Our first issue is table width. You can calculate it easily by the built-in dynamic management view sys.dm_db_index_physical_stats. The hard decision is how wide your table should be. A wide table is not necessarily the devil itself, and a very short table can be a bad solution, too. Of course it’s not the best idea to store ordered products in the customer table rendered as columns like Order1, Order2… I think the keyword here is clever design. Normalize your database system, ensure referential integrity, and you won’t have to worry about table width. You’d need to store that data anyway, don’t you?
This objective may include but is not limited to: computed and persisted columns, schemas, scripts to deploy changes to multiple environments, for example, dev, test, production; manage permissions (GRANT, DENY, REVOKE)
Tables are the basis of SQL Server data. A table is built from columns and rows, each value is found in the intersection of the two. SQL Server offers the fully blown DDL, Data Definition Language dedicated to build tables.

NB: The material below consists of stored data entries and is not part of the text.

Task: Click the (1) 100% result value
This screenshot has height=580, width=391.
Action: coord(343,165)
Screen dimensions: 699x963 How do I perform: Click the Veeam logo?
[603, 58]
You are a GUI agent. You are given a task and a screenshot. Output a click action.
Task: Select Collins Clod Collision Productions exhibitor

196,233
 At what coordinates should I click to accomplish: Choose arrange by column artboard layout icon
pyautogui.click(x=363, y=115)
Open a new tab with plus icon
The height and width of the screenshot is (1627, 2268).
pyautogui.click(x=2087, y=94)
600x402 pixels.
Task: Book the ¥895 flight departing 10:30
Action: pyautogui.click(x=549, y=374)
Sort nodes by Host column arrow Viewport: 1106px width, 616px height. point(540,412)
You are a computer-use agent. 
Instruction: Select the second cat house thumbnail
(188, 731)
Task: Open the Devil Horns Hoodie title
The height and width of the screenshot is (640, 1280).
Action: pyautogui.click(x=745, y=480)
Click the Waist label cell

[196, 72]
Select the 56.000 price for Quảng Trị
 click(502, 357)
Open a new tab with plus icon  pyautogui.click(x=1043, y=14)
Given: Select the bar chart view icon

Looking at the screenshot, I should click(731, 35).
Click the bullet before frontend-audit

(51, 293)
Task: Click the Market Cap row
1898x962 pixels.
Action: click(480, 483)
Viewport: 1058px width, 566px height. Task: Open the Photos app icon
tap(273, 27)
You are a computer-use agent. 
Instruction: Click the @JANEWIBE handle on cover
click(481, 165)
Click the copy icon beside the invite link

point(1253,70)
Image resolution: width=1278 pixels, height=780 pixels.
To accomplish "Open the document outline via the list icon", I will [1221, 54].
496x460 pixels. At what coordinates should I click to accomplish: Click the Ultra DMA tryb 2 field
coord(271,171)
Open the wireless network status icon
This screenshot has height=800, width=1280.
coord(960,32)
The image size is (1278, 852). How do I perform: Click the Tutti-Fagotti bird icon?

Creating a table is pretty straightforward:
CREATE TABLE database.schema.name
( columnName colunmType constraints NULL/NOT NULL, secondColumnName secondColumnType secondConstraints…);
Now a column name must conform to some rules, e.g. it must be unique, it cannot contain reserved keywords of SQL Server, and some special characters, but anybody with some kind of programming background knows these rules immediately.
There’s the possibility to create computed columns, which have some restrictions, but I think these are pretty easy to understand, for example, you cannot insert or update values into/of them. To create a computed column, use the following syntax:
ComputedColumn AS (column1 * column2),
Note that you don’t have to specify a type for these columns. Computed columns are cool, but they are virtual. This means that every time you reference on them, they get calculated, every one of them. You can imagine that this could be a drawback real soon. To override this default behavior, just use the PERSISTED keyword in the CREATE/ALTER table clause to persist your computed columns in the database.
Suppose you have a table, but want to change it in some way, for example, add a column. In this case, you should use the ALTER TABLE clause, which works exactly the same as CREATE TABLE.
Some words on schemas. Schemas provide a way to group your related tables, stored procedures, and various database objects. Also, they lets you control access on the items contained in your schema in one place, so get used to work with them. To create a schema, you use the intuitively named CREATE SCHEMA clause, along with a schema name.